The Personal History of David Copperfield – Movie Review

Among Charles Dickens’ best-known novels, David Copperfield can be, at the same time, the easiest and the most difficult to summarize and describe. It’s a recollection of the titular character’s life from birth to adulthood, where he eventually finds success as an author and marries his true love; an exploration of happiness as a quantity that can both found and stolen; and an elaborately convoluted formative story in which Copperfield’s identity evolves with the changing fortunes of a multitude of characters. These include some of Dickens’ most acclaimed creations, from shining examples of eccentricity and kindness to disdainfully drawn manipulators and snobs. One might presume that it’s the latter category that would attract filmmaker Armando Iannucci, whose satires In the Loop, The Death of Stalin, and Veep have taken aim at the motives and two-faceness of the political class. Yet his adaptation, The Personal History of David Copperfield, speeds through the novel with buoyant optimism.
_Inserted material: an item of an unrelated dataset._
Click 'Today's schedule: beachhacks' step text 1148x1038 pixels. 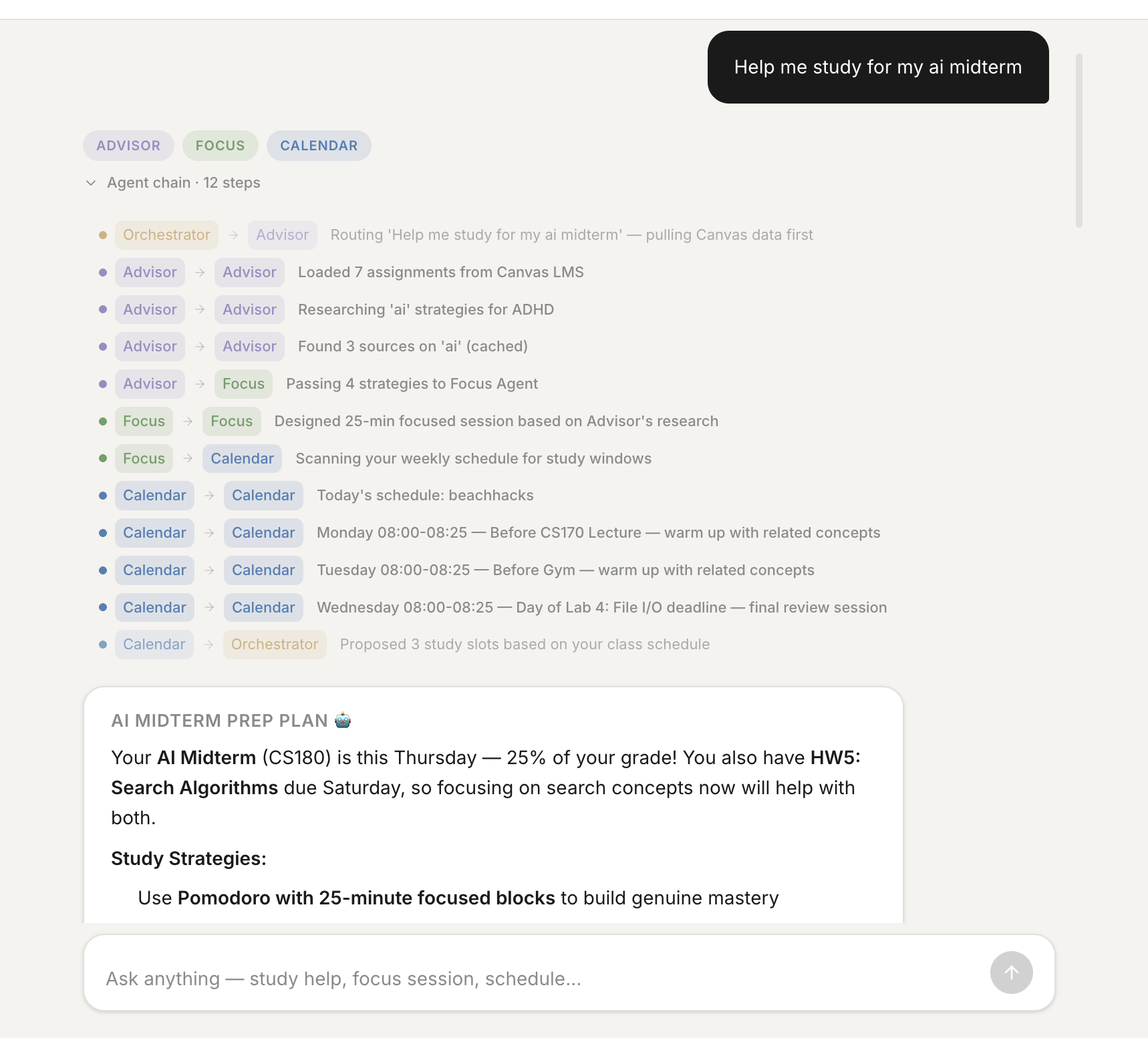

This mindset is probably a necessity, because there are compelling reasons why David Copperfield has rarely been adapted for the big screen. The most obvious is that it’s Dickens’ longest novel, and about twice as long as Great Expectations, Oliver Twist, or A Tale of Two Cities.

However, Iannucci is mostly interested in one side of David Copperfield. He’s taken upon himself a task previously attempted by a slew of high-school English teachers: He’s out to prove that Dickens is very funny. And that’s pretty undeniable, even if the nine-hundred or so pages of the novel contains as much tragedy and melodrama as wry humor. Iannucci’s fondness for rhythmically improv-like performances and verbal contortion actually makes an interesting fit for Dickens: It’s known that the author made up much of the plot of the novel as he went along, and more so that any popular author of the first half of the 19th century, he loved to write about the way people talk. The problem the film does somewhat run into is that said plot, which when fast-forwarded into just under two-hours of comedy, the material becomes a clatter of one-note personality quirks, Victorian social ills, character introductions, crises, and scene transitions. In trying to convey what they seem to feel is the best of Dickens, Iannucci and his co-writer, Simon Blackwell, have also brought along his more tiresome qualities.

copperfield
Image via Searchlight Pictures

That isn’t to say that The Personal History of David Copperfield fails to bring some ideas to its source material. The most conspicuous of these is the colorblind casting, which gives the movie a winningly likable Copperfield in the form of Dev Patel. It’s probably one of the best renderings of a Dickens protagonist on screen: a striver, mimic, and occasional big-eyed romantic. Some credit is also due to a couple of interesting editorial decisions that Iannucci and Blackwell have made in tackling this mammoth text: first, by framing it as a story about a writer; second, by occasionally embracing Dickens’ theatricality. This lends the film a few genuinely compelling moments that mix stage and movie artifice, starting with the first scene, in which Copperfield begins a dramatic reading of his own story to an audience, speedily walking through a backdrop into the day he was born. From there, the race is on. The happy childhood of the young David (Jairaj Varsani) is interrupted by cruelty at the hands of his step-family. He is sent to work at a factory in London, and soon begins to make the acquaintance of a large cast of comic-relief characters whose constant entrances and exits eventually begin to resemble a talent show.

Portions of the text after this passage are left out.